*** Opening Supplied records ***

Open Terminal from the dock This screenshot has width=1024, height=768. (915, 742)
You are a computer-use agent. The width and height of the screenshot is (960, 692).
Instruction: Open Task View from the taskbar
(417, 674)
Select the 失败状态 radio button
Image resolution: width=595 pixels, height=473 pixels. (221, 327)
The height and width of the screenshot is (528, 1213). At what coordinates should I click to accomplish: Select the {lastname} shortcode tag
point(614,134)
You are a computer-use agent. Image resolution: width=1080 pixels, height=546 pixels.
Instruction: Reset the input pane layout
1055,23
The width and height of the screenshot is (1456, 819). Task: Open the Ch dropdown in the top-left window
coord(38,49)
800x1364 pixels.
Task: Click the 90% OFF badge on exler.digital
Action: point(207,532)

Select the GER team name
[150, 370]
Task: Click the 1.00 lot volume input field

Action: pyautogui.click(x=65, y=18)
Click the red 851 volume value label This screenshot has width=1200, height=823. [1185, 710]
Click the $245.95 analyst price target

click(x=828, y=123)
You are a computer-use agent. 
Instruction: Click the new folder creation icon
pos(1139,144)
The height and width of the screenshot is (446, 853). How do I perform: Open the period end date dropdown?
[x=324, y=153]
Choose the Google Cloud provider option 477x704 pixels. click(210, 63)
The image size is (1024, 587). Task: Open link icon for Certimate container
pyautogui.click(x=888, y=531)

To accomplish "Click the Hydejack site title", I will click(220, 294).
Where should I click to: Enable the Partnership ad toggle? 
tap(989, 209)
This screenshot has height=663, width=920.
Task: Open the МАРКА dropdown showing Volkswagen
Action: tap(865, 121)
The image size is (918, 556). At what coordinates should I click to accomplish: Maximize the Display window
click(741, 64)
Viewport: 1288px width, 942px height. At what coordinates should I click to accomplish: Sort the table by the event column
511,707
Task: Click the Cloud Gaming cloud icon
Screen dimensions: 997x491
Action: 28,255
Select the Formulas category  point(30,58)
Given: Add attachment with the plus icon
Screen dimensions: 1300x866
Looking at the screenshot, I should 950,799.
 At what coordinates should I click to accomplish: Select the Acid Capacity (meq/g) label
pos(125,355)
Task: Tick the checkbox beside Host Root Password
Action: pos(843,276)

*** Closing Supplied records ***

**The task:** The word is "Cloud". Copy every line above where it appears.

**Response to this exercise:**
Choose the Google Cloud provider option 477x704 pixels. click(210, 63)
Task: Click the Cloud Gaming cloud icon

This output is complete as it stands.